La nonna della nonna del bambino credeva nella dea della terra, nel dio del sole e nella dea della luna. Poi arrivarono i domenicani spagnoli e gli insegnarono che Dio si era fatto carne, che Dio era misericordia. E ora la nonna del ragazzo, che è ancora giovane, ha la compagnia dei santi, della Vergine Maria e di Gesù a guidare la sua vita, e ha i bravi preti – e ce ne sono anche non così bravi – che la difendono dai potenti, dai capi tribù indiani e dai boss politici. Il bambino ancora non sa che ora i ragazzi più grandi, su ordine di qualche sicario, uccidono i preti che confessano le loro nonne.



Tra qualche anno, il bambino che ora dorme sulla schiena della madre non mangerà più tortillas di mais cotte sul fuoco a legna. Mangerà cibo spazzatura da una catena che sorgerà vicino al mercato dei fiori, passerà ore a guardare video su TikTok e dimenticherà la lingua tzotzil, perché l’applicazione di intelligenza artificiale del momento non la userà. La chiesa coloniale dove la madre del ragazzo celebra la grande festa sarà sicuramente vuota e diventerà un museo.

C’è chi lotta per preservare la cultura degli indios pre-coloniali. E va bene, ci sono cose buone e altre cattive che dovrebbero essere dimenticate il prima possibile. C’è chi lotta per preservare la grande sintesi raggiunta dai domenicani spagnoli, un’opera grandiosa, immensa. Ma nemmeno questo servirà più al bambino. C’è chi, con grande ingenuità, pensa che la secolarizzazione sia solo una questione riguardante Europa e America Latina e che Africa e Asia siano al sicuro, che saranno sempre religiose. C’è chi parla della sintesi domenicana come se fosse una categoria eterna.

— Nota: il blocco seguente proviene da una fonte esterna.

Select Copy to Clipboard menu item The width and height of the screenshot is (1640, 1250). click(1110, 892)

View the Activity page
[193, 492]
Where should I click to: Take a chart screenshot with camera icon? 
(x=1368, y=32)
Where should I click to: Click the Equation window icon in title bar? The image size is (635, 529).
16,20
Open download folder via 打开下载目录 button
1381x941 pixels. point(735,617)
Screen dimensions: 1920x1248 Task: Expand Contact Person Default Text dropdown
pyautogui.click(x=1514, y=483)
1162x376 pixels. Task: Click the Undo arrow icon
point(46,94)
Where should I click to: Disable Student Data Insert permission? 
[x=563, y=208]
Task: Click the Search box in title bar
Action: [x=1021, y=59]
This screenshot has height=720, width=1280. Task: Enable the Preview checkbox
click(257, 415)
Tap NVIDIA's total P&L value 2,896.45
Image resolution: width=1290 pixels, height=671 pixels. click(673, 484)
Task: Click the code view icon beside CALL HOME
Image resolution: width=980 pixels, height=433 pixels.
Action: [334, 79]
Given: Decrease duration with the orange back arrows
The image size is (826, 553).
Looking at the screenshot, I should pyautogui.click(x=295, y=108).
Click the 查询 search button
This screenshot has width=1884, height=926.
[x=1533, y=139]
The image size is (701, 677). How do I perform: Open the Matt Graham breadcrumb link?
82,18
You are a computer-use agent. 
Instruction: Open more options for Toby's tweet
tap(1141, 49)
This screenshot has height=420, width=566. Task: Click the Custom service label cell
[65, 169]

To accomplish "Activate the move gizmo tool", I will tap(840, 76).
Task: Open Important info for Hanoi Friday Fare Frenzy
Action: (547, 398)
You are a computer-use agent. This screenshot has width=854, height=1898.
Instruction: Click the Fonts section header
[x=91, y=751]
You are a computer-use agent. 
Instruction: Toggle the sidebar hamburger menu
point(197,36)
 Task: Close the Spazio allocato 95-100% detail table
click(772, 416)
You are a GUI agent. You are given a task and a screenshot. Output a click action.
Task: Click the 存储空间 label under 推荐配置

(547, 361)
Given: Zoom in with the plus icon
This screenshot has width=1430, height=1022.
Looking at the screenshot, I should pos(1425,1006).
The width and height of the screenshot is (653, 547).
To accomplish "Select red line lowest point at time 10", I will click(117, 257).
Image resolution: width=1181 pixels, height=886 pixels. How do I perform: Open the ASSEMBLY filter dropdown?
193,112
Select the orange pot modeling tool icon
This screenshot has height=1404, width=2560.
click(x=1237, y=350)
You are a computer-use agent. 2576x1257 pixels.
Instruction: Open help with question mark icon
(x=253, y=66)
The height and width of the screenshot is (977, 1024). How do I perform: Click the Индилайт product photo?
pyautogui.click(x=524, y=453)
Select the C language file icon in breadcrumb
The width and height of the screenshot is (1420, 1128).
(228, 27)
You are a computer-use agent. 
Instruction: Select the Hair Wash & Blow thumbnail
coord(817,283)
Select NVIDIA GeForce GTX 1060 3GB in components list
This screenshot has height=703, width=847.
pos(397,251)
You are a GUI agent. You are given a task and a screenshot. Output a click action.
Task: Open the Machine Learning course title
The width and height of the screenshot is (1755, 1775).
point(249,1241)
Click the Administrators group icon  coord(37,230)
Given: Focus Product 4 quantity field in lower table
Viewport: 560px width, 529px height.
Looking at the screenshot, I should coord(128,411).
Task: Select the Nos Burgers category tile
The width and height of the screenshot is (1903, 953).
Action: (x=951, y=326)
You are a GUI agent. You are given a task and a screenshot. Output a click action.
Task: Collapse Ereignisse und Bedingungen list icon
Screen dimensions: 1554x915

Nessuna tradizione, tuttavia, impedirà al bambino di dire di no al sicario quando arriverà a trasformarlo in un assassino, nessuna tradizione impedirà al bambino di diventare un uomo senza radici e senza anima. Solo qualcosa di presente potrà servire: un maestro, un prete, un buon massone, un amico che lo sfidi a essere se stesso, a parlare la lingua degli uomini liberi. Una lingua parlata in tzotzil, in spagnolo e in tutte le lingue del mondo. Al bambino serve un presente per difendere la sua terra e la sua acqua, ma soprattutto per difendere la terra infinita della sua umanità.